Soker’s eyes light up as he focuses on the images, trying to find the clots his preceptor is looking for. He was a junior in high school when he first decided he might want to go into medicine. A former YMCA camp counselor who loved working with kids, Soker was dead set on being a pediatrician before med school. His plans were put on hold when his applications were denied his first year after college.

He responded by getting his Certified Nursing Assistant license, doing research at Wake Forest University and shadowing a neurosurgeon in Greensboro over the next two years. He also worked as a patient transporter just to get his foot in the door and get some experience and build his pre-med school resume. It was upon entering his third application cycle when he discovered Campbell University and its yet-to-be-built School of Osteopathic Medicine. Upon reading more about the school, he introduced himself to osteopathic medicine and liked that Campbell and a DO education aligned with his own personal health care values.

In 2013, he learned he would become part of the 160-member charter class of the school that fall.

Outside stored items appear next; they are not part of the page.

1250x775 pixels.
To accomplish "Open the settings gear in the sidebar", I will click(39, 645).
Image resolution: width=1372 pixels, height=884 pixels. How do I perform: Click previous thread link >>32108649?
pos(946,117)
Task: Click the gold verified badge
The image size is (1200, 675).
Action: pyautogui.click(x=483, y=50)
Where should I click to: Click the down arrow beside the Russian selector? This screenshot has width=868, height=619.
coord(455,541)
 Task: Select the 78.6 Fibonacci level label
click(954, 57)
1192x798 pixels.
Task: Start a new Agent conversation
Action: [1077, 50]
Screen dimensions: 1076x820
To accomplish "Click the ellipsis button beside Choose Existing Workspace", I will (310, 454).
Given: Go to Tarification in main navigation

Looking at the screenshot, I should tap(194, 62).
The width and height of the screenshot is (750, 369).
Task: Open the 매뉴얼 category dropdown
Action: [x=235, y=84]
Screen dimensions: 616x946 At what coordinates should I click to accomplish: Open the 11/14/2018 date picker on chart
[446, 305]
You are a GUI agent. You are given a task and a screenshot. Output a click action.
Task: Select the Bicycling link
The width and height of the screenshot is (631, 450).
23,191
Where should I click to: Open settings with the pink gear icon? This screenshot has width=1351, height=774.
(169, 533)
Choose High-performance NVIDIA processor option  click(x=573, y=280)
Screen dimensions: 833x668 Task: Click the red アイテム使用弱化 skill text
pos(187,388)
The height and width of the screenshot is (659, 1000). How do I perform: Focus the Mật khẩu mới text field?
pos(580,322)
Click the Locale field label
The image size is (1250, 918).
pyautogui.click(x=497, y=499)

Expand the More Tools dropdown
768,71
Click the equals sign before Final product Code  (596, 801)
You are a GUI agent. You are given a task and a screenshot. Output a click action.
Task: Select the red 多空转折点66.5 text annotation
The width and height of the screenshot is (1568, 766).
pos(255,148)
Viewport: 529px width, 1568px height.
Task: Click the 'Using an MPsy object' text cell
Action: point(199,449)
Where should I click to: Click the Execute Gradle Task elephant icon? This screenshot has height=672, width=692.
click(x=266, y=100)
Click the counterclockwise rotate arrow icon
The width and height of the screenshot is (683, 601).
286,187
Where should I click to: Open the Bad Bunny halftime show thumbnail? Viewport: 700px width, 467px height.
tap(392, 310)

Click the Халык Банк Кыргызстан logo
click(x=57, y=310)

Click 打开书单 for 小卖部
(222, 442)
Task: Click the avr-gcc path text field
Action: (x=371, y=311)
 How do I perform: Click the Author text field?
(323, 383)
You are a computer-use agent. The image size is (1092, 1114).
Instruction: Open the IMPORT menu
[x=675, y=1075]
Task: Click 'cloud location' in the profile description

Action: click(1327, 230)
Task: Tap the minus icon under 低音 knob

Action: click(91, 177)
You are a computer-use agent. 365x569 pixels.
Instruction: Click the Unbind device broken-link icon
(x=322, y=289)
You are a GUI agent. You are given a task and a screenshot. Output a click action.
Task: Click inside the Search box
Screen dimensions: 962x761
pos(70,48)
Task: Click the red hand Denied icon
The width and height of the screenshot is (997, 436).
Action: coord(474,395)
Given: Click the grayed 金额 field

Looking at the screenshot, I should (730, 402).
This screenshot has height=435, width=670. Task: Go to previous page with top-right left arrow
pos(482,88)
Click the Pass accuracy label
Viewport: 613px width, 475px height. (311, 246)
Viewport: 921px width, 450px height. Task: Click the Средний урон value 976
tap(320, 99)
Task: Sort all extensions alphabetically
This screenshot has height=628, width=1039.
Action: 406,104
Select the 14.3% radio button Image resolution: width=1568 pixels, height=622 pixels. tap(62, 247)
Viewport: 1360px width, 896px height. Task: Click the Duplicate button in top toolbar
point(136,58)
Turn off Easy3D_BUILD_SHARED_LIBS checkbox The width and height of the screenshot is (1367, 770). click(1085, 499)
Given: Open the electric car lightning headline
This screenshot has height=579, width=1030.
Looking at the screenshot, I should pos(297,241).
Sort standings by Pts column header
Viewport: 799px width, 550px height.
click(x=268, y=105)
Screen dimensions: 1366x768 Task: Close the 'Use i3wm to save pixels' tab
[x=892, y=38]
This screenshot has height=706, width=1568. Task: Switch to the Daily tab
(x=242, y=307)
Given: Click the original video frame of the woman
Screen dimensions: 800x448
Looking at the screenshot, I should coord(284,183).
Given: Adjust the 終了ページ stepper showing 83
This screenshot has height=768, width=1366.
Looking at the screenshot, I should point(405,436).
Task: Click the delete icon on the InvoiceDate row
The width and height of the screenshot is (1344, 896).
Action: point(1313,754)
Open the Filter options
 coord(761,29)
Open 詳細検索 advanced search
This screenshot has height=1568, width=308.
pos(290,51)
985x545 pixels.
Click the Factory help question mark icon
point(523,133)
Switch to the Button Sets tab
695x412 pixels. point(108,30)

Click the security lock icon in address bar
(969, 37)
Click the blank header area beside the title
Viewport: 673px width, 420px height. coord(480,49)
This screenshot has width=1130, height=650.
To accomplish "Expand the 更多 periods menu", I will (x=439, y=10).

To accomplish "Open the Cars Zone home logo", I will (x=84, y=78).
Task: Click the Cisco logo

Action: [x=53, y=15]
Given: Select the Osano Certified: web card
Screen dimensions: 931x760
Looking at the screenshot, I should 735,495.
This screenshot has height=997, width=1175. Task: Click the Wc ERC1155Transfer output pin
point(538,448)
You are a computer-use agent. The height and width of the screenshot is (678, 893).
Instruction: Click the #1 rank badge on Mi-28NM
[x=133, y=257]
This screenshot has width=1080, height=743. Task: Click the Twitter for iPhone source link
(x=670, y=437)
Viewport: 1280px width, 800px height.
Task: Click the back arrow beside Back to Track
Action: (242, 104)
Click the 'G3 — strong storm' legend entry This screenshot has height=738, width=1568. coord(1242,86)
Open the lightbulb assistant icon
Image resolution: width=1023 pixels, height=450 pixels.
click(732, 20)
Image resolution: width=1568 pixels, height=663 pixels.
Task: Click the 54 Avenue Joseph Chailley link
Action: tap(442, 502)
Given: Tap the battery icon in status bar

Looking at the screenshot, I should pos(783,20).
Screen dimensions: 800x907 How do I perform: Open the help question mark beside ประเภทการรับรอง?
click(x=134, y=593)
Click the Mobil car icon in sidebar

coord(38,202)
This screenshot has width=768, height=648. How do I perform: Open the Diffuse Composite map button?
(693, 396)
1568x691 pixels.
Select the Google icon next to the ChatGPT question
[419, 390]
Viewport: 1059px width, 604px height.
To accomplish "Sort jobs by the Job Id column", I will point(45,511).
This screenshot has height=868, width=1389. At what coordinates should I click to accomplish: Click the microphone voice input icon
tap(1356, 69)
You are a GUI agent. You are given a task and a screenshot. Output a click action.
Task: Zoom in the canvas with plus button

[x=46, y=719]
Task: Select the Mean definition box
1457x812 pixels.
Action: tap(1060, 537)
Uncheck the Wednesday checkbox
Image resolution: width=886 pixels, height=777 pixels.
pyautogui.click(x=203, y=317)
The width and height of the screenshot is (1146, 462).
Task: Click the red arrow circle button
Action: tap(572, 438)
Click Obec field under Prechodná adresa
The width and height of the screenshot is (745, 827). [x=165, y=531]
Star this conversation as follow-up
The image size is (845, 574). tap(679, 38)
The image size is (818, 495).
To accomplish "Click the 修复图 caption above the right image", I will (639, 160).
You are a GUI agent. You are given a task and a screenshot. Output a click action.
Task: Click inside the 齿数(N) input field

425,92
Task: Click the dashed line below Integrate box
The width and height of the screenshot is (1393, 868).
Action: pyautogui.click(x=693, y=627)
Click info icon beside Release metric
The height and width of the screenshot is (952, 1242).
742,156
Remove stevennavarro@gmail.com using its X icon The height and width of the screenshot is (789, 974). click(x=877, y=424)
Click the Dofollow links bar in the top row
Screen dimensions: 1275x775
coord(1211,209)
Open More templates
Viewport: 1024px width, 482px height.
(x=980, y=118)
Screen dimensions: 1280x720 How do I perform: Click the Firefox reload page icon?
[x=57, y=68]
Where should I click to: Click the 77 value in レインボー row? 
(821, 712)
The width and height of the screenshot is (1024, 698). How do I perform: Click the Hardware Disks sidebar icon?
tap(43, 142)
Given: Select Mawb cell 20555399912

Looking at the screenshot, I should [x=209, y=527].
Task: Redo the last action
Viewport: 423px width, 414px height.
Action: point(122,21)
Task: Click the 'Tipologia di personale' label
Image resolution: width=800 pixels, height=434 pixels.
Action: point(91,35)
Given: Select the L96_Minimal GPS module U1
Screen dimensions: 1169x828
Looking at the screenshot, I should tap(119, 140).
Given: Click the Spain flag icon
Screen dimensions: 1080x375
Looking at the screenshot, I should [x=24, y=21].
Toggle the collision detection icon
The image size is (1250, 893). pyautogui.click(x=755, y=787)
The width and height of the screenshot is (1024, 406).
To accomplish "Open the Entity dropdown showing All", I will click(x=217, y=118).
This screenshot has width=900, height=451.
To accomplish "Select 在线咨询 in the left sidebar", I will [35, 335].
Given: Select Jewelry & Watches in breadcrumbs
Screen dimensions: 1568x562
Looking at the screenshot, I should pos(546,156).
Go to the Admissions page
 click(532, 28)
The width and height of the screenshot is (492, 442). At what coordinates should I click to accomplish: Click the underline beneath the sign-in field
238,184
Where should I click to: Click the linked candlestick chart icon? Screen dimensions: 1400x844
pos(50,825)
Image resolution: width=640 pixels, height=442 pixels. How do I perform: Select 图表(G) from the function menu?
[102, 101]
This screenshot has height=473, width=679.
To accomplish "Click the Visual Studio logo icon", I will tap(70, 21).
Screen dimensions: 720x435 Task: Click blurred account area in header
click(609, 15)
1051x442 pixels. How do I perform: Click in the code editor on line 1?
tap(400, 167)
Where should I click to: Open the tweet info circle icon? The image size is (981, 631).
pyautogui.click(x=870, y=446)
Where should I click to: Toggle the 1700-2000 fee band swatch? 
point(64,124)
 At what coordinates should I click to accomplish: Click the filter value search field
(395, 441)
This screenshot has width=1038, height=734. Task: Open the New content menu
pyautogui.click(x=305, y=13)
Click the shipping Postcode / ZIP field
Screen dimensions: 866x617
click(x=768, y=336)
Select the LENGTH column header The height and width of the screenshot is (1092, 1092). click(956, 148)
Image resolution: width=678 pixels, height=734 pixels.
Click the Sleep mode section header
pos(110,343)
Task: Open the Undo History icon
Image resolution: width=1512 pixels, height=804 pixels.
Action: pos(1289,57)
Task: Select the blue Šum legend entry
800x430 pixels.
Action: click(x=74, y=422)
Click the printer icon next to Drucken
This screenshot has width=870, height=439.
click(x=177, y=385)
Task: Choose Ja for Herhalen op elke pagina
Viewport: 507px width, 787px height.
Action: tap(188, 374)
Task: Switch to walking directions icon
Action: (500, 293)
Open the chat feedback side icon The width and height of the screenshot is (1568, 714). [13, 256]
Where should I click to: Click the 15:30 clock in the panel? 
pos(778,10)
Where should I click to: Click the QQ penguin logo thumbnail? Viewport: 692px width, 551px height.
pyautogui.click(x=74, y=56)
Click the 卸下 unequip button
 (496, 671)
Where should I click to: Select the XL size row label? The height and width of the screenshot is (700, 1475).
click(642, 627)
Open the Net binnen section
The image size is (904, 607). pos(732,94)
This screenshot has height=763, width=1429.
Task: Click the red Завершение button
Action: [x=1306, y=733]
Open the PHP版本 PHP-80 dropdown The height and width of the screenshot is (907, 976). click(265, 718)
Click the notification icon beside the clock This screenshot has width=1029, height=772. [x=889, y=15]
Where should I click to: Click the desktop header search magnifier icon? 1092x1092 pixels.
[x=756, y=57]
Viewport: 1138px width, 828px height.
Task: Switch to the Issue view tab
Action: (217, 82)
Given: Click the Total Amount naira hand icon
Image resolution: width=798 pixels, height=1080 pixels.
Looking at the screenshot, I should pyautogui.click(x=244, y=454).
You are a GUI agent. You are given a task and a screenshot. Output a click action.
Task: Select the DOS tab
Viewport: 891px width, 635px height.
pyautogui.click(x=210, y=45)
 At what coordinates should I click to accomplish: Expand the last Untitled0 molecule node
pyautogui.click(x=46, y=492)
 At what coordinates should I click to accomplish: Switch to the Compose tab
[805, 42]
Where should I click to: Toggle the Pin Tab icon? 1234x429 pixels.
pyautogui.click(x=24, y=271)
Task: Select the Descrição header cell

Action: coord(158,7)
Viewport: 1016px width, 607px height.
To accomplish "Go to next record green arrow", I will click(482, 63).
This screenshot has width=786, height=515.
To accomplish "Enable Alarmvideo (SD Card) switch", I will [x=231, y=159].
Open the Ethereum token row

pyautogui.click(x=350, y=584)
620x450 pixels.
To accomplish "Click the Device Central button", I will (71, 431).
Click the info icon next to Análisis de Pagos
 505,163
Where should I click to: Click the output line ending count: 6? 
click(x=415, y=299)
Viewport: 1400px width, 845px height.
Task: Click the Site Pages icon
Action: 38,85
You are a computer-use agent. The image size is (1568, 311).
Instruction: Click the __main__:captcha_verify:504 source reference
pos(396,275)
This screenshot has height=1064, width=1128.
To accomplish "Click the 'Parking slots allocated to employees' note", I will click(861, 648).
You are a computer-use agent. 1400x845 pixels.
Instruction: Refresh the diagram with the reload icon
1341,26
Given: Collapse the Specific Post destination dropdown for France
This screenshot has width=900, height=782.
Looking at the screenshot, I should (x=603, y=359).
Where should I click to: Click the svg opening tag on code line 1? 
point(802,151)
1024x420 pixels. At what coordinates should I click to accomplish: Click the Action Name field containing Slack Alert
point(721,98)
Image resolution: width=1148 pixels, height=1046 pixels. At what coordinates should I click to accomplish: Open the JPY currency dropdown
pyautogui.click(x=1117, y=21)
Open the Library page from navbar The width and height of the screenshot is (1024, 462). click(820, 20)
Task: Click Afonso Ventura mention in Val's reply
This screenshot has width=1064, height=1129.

“My first reaction was joy, then relief that I wouldn’t have to go through the tedious application process again,” says Soker, who never swayed in his dream of med school despite the rejections. “I have plenty of friends who had been rejected once or twice. I also have a great support system at home telling me I’d be a great doctor one day. I also have faith in myself — so the encouragement was there. I didn’t see a reason to stop. This is what I wanted to do.”

On the monitor, a small clot appears in the patient’s heart. He will not receive a shock, Short tells his team as he reels in the tube.

“Cardiology’s never boring,” he tells Soker and Eagan.